[DESCRIPTION OF THE TASK] In the material below, identify each line bearing the word "agent". Reproduce those lines.

---------- DATA SUPPLIED

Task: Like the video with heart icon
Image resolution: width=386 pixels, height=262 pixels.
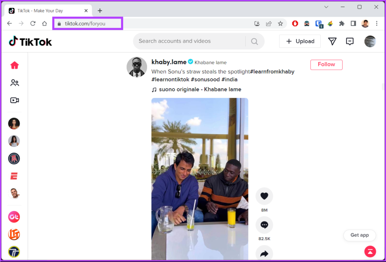Action: pos(264,196)
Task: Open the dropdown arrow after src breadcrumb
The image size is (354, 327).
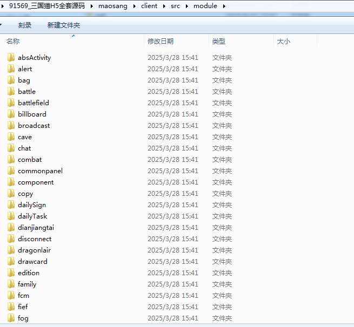Action: point(186,6)
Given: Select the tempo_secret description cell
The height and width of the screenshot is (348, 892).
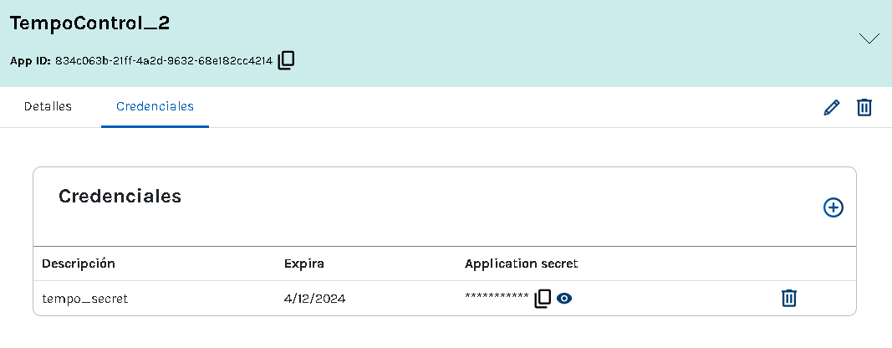Looking at the screenshot, I should tap(85, 298).
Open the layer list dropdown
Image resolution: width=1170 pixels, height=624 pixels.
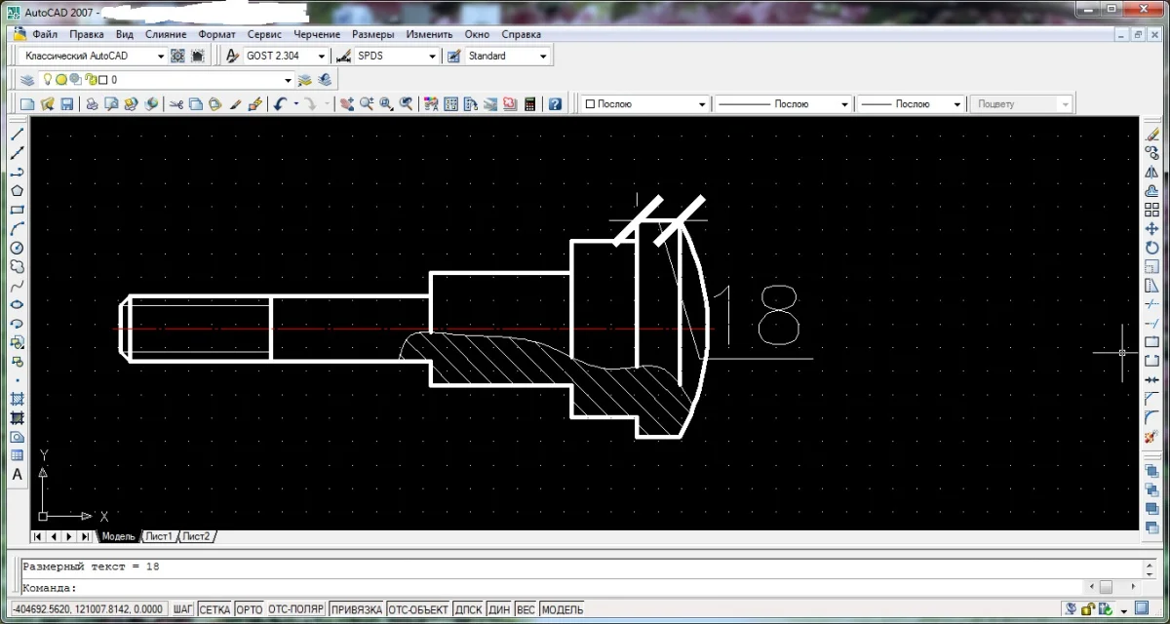pyautogui.click(x=288, y=80)
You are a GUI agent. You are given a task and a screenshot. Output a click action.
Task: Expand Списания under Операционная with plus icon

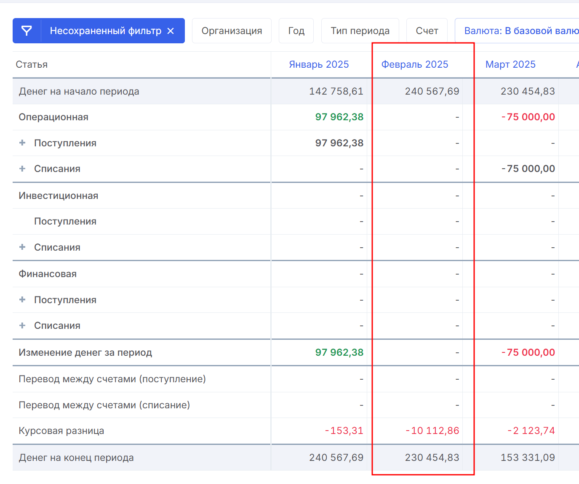pos(22,169)
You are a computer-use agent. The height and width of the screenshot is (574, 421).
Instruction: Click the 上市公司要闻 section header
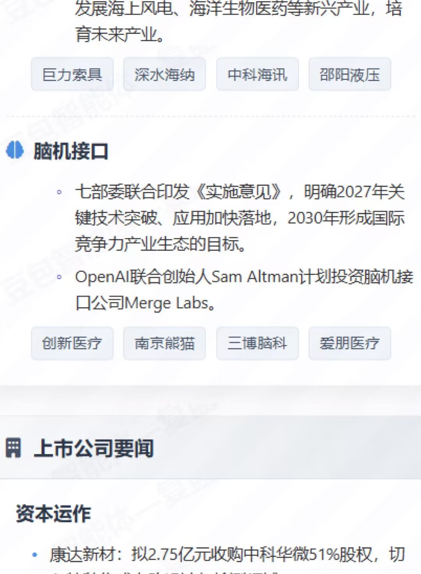point(94,448)
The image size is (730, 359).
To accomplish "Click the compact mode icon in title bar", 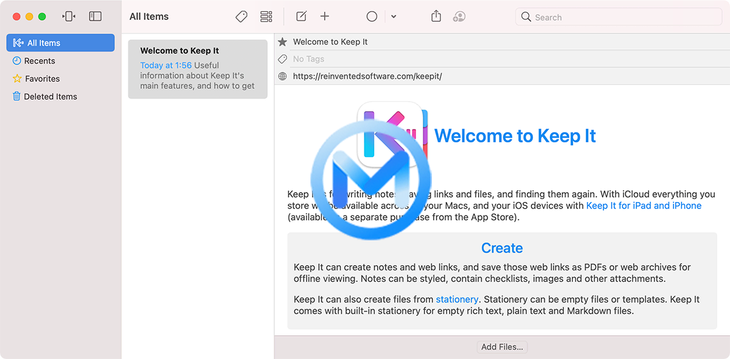I will tap(69, 16).
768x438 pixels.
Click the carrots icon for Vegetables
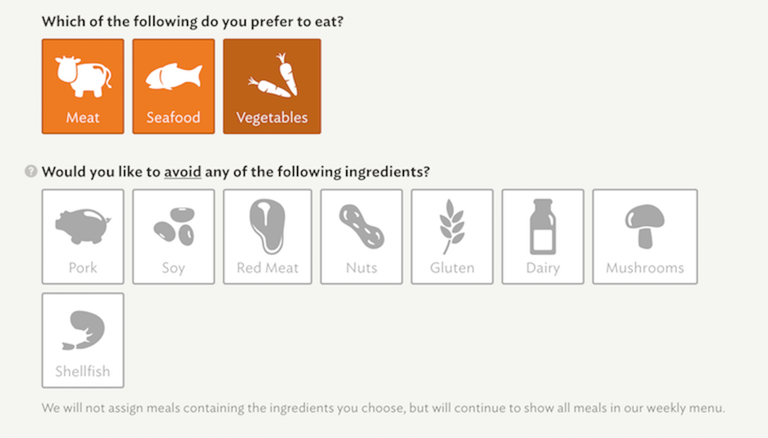click(x=273, y=76)
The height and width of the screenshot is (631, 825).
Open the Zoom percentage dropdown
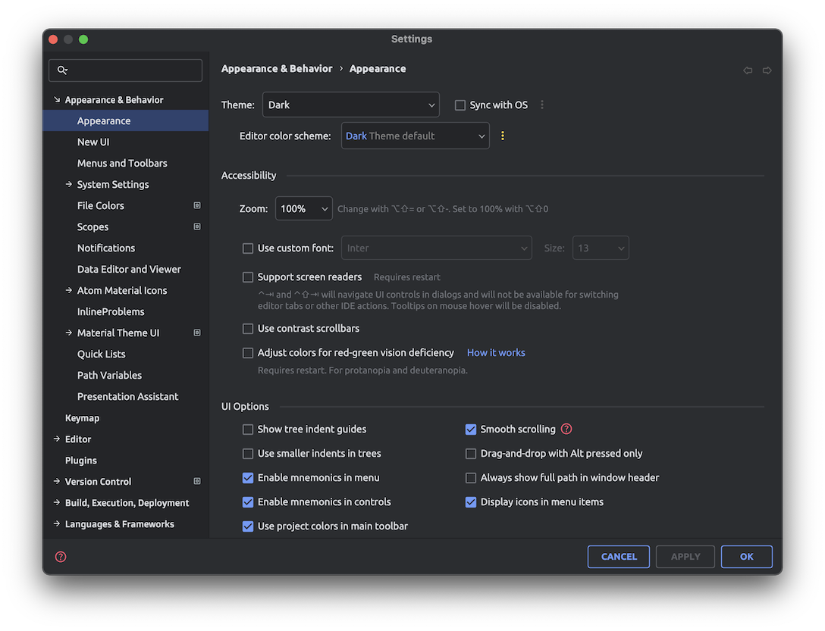(x=303, y=208)
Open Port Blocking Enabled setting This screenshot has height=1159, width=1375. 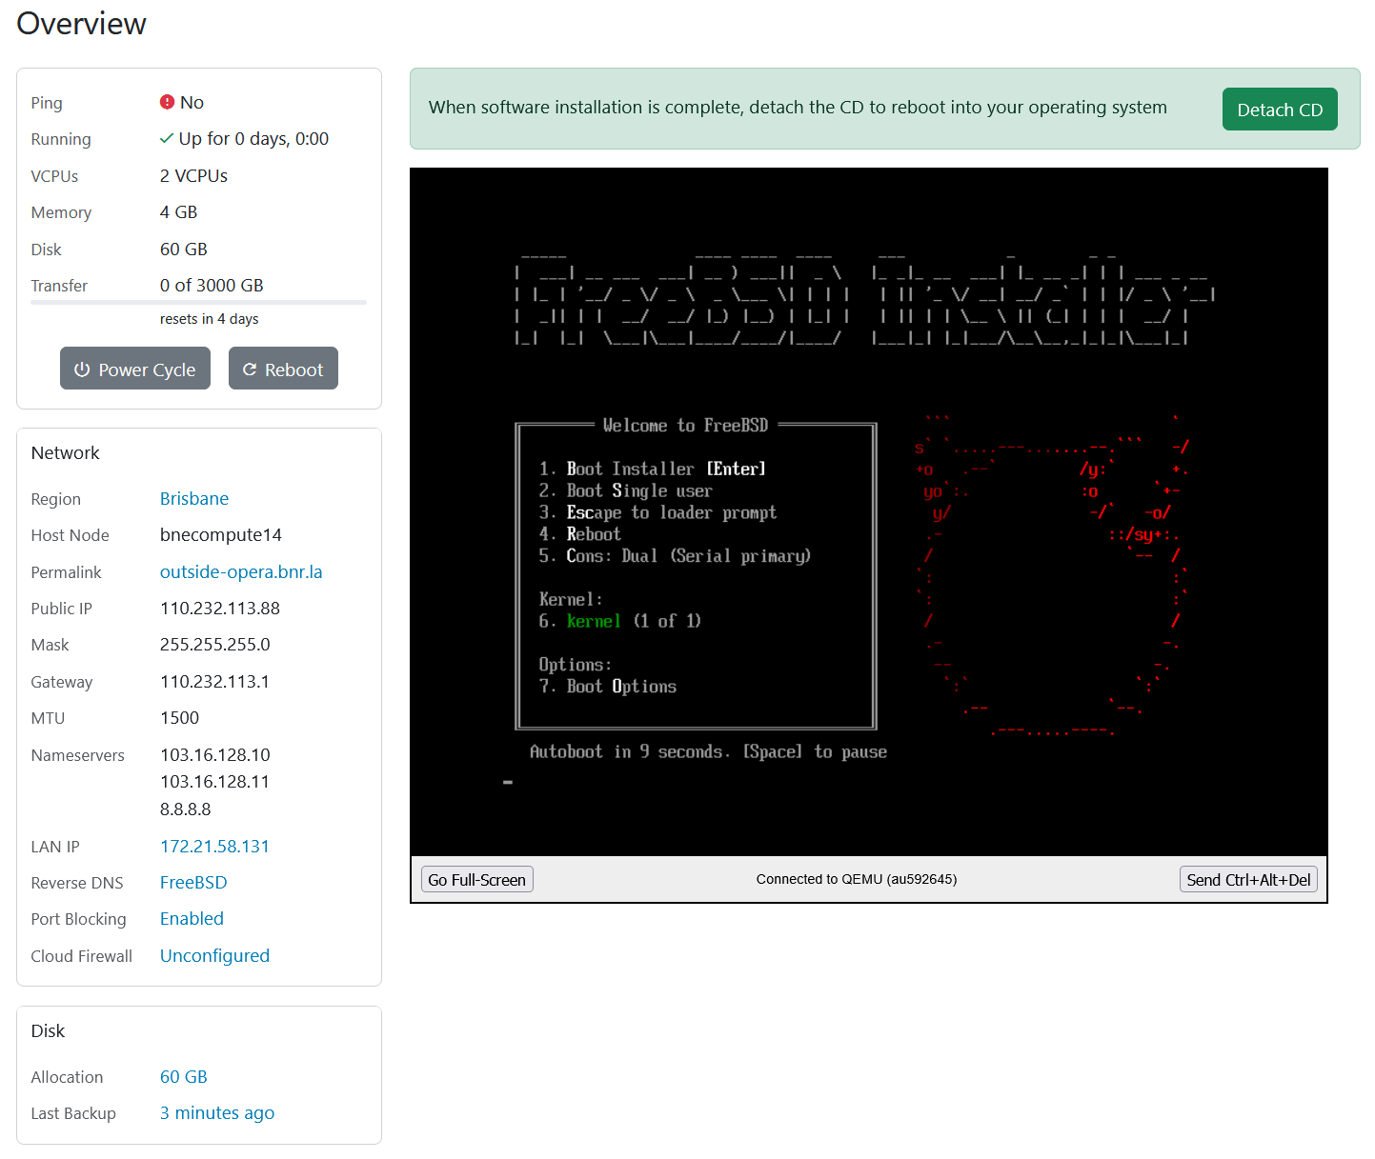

--------------------

[SOLUTION FOR THIS TASK]
You are a GUI agent. You are given a task and a screenshot. Output a click action.
You are a computer-use agent. The height and width of the screenshot is (574, 421).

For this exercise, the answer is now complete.